# [WHAT IS EXPECTED]
Output exactly, please, the lines of the records below from the one containing "Click the code brackets Docs icon" through the final line.
---- RECORDS SHOWN
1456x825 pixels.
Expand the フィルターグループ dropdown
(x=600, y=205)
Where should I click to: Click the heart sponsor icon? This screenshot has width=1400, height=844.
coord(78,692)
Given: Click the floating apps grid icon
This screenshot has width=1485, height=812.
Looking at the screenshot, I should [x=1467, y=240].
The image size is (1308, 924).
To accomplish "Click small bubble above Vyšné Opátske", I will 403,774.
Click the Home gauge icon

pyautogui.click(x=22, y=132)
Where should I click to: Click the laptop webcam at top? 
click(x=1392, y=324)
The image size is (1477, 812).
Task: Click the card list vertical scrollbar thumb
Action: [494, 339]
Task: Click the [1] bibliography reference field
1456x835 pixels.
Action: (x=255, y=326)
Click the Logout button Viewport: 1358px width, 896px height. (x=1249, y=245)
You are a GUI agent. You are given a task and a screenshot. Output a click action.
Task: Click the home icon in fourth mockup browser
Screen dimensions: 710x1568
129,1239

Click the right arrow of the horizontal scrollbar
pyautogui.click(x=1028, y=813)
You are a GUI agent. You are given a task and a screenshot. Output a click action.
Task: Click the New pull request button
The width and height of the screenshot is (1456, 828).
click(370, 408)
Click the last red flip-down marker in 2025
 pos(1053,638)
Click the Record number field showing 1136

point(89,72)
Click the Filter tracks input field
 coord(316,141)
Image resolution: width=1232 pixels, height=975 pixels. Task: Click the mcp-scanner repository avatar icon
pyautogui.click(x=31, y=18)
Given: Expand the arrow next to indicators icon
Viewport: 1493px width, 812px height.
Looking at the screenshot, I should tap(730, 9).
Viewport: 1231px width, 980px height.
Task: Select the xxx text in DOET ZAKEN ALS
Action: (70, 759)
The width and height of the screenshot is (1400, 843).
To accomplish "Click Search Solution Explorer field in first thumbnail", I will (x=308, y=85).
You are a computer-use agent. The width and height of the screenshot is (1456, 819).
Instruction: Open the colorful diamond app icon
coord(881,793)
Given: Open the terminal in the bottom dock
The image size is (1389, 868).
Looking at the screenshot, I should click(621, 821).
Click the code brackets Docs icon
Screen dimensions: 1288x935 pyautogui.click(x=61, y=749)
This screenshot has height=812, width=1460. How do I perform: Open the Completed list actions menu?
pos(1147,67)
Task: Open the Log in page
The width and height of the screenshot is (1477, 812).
--------
# [WRITTEN RESPONSE]
Click the code brackets Docs icon
Screen dimensions: 1288x935 pyautogui.click(x=61, y=749)
This screenshot has height=812, width=1460. How do I perform: Open the Completed list actions menu?
pos(1147,67)
Task: Open the Log in page
The width and height of the screenshot is (1477, 812).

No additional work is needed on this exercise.